En 10 ans de fonctionnement, deux générations de planétaires se sont succédé au CPI. Les jeunes sont recrutés à l'âge de 12-13 ans pour une formation de 5 ans. Ainsi, une première génération de 20 pensionnaires a séjourné de 1998 à 2003 et une deuxième de 2003 à 2007. Soit 10 ans de parcours, de vie humaine et sociale selon le fondateur. Pour M. EZRI, la première génération fut une merveille. Plus de la moitié ont participé à la CAN cadets en Guinée en 1999 et aux Seychelles en 2001, puis à la CAN juniors au Burkina Faso en 2003. Mieux, les pensionnaires de ce centre ont fourni le noyau des Etalons cadets pour la coupe du Monde des moins de 17 ans, en Nouvelle-Zélande en 1999 et à Trinidad et Tobago en 2001, où le Burkina s'en est tiré avec la 3e place.
C'était tout simplement sensationnel et l’espoir désormais permis pour asseoir une véritable génération de talents vue la prestation que Wilfried SANOU, Aziz NIKIEMA, Enoch CONOMBO, Mady PANENTIGUIRI et autres nous ont servie. Rien ne présageait que cette aventure commencée de si belle manière s'arrêterait aussi brutalement en si bon chemin. Mais il faut dire que le football devenu business a amené l'argent à prendre le pas sur la passion pour ce sport dit roi. Ce qui immanquablement ne pouvait que conduire à des chocs d'intérêts en termes monétaires. En effet, avant même que Planète champion international rentre dans ses fonds investis que le pillage de ses pensionnaires a commencé avec des transferts à l'emporte-pièce de jeunes joueurs dans des équipes européennes ; pourtant pour EZRI, il n'était pas question qu'un joueur quitte le centre avant l'âge de 18 ans. Certains comme Aziz, lui ont presque été arrachés. Il refuse de pardonner un tel acte. Pour un bénévole qui investit 100 millions/an pour l'encadrement et l'entretien de ce centre, il faut quand même un retour sur investissement en permettant au centre de tirer le meilleur des joueurs qui doivent être protégés contre les vendeurs de merveilles qui grenouillent dans le milieu du football. Toute chose qui lui permettrait de perpétuer son action en accueillant de nouveaux pensionnaires.

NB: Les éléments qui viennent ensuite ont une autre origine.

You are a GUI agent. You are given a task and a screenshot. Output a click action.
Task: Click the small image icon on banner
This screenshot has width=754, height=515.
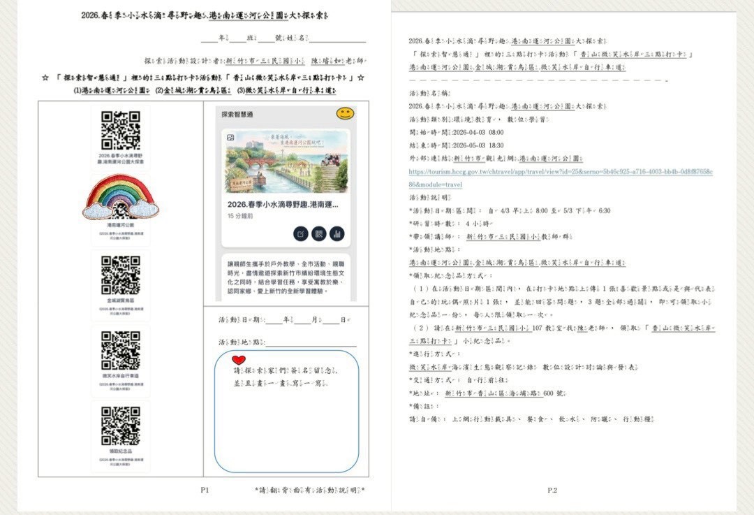click(231, 138)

Ainsi dit, le centre n'est pas rentable et M. EZRI, bien que faisant de l'humanitaire, fait du business. Il est tout à fait normal, qu'il refuse le pillage de son investissement.
A la question de savoir si CPI ferme ou pas, le fondateur après quelques minutes d'hésitation, laisse entendre qu'il est difficile pour lui de se séparer du centre mais pour l'instant, il le met "en sommeil". N'est-ce pas une façon de mettre la clé sous le paillasson en douceur ? Planète champion international aura en tout cas vécu. Pour les travailleurs du centre, M. Philippe a pris l'engagement de leur reverser 12 mois de salaire et leurs droits. Le matériel du centre leur sera distribué et le local qu'il louait à 800 000F le mois rétrocédé à la Mission baptiste, le bailleur. Quant au terrain de football, il dit le laisser à la disposition de l'entraîneur, Pihiri WEBONGA, ainsi que le matériel pour l'encadrement de jeunes joueurs.
Pour ce qui concerne Planète Boussé, sans équivoque, M. EZRI, a clamé l'arrêt définitif. Cependant il n'exclut pas la cession du CPI à un repreneur à condition qu'il s'inscrive dans la continuité. C'est peu de dire que les riverains du centre et employés ont accueilli la nouvelle comme un coup de massue. Déception, nostalgie étaient les sentiments qui se laissaient lire sur les visages. "Planète champion, la pépinière du football burkinabè ne doit pas mourir", entendons-nous du porte-parole des habitants du secteur 28 abritant le centre. M. Philippe EZRI dit toutefois être disposé à accompagner le football burkinabè. Son souhait le plus ardent, c'est voir réveiller l'effectif de 2001 pour les phases éliminatoires de la coupe du Monde 2010 qui se jouera pour la première fois sur le continent africain notamment en Afrique du Sud.